From the Guidelines
Ringworm treatment should involve oral antifungal medications, such as itraconazole or terbinafine, for most cases, especially for T corporis and T capitis infections, as they have proven efficacious in achieving high mycological cure rates. When considering treatment options, the following factors should be taken into account:
- The causative agent of the infection, with Trichophyton tonsurans being the most common cause of T capitis gladiatorum, and Trichophyton rubrum and Trichophyton mentagrophytes also being potential causes 1
- The severity and location of the infection, with T corporis and T capitis infections requiring more aggressive treatment
- The patient's age and medical history, with adolescents and adults being treated with itraconazole or terbinafine Some key points to consider when treating ringworm include:
- Avoiding skin-to-skin contact with people known to have lesions, not sharing towels and other fomites, and limiting exposure to swimming pools that have recently been associated with known outbreaks 1
- Using oral agents, such as itraconazole, 100 mg, given orally once a day, which has been shown to be superior to griseofulvin in achieving mycological cure rates 1
- Terbinafine appearing superior for T tonsurans infections 1 It is essential to note that ringworm is a highly contagious infection, and thorough treatment and hygiene practices are crucial for complete resolution.
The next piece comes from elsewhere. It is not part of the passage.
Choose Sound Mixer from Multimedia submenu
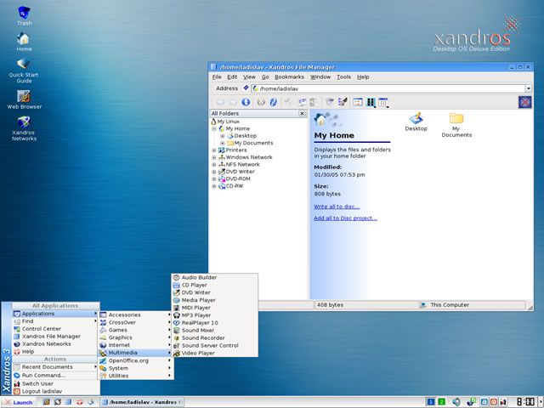 (x=198, y=331)
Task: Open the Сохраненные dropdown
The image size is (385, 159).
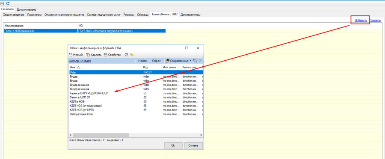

In terms of specific treatment regimens, the following options may be considered:
- Itraconazole, 100 mg, given orally once a day, for 15 days, which has been shown to achieve an 87% mycological cure rate 1
- Terbinafine, which appears superior for T tonsurans infections, and may be given orally once a day, for 2-4 weeks 1
From the FDA Drug Label
Uses • cures most athlete's foot (tinea pedis) • cures most jock itch (tinea cruris) and ringworm (tinea corporis) • relieves itching, burning, cracking and scaling which accompany these conditions
- Terbinafine (TOP) can be used to treat ringworm (tinea corporis) as it cures most cases of this condition 2.
- The treatment with terbinafine (TOP) also relieves symptoms such as itching, burning, cracking, and scaling associated with ringworm.
- Alternatively, griseofulvin (PO) can also be used to treat tinea corporis, with a recommended treatment period of 2 to 4 weeks 3.
From the Research
Treatment Options for Ringworm
- The treatment of ringworm, also known as tinea, typically involves the use of antifungal medications, such as griseofulvin, terbinafine, itraconazole, and fluconazole 4, 5, 6, 7.
- These medications can be administered orally or topically, depending on the severity and location of the infection 8.
- Studies have shown that terbinafine, itraconazole, and fluconazole are effective in treating tinea capitis, with cure rates ranging from 84% to 94% 4, 5.
- Griseofulvin has been the mainstay of treatment for tinea capitis, but newer antifungal agents like terbinafine and itraconazole have shown similar efficacy and safety profiles 4, 5, 6.
- The choice of treatment depends on the type of fungus causing the infection, as well as the patient's age, weight, and medical history 5, 6, 7.
Efficacy of Antifungal Medications
- Terbinafine has been shown to be effective in treating tinea pedis, with a cure rate of 78% after a single application of 1% terbinafine cream 8.
- Itraconazole has been found to be superior to fluconazole, griseofulvin, and terbinafine in treating chronic and chronic relapsing tinea corporis, tinea cruris, and tinea faciei, with a cure rate of 66% at 8 weeks 7.
- Griseofulvin remains the drug of choice for treating tinea capitis, with a cure rate of 96% in one study 6.
- Fluconazole has been found to have a lower cure rate compared to griseofulvin and terbinafine, but is easier to administer 6.
Safety and Adverse Effects
- Antifungal medications can cause adverse effects, such as gastrointestinal symptoms, nausea, and vomiting 4, 5, 7.
- Terbinafine, itraconazole, and fluconazole have been found to have similar safety profiles, with mild and reversible adverse effects 5, 7.
- Griseofulvin has been associated with a higher risk of adverse effects, including gastrointestinal symptoms and discontinuation of therapy due to adverse effects 4.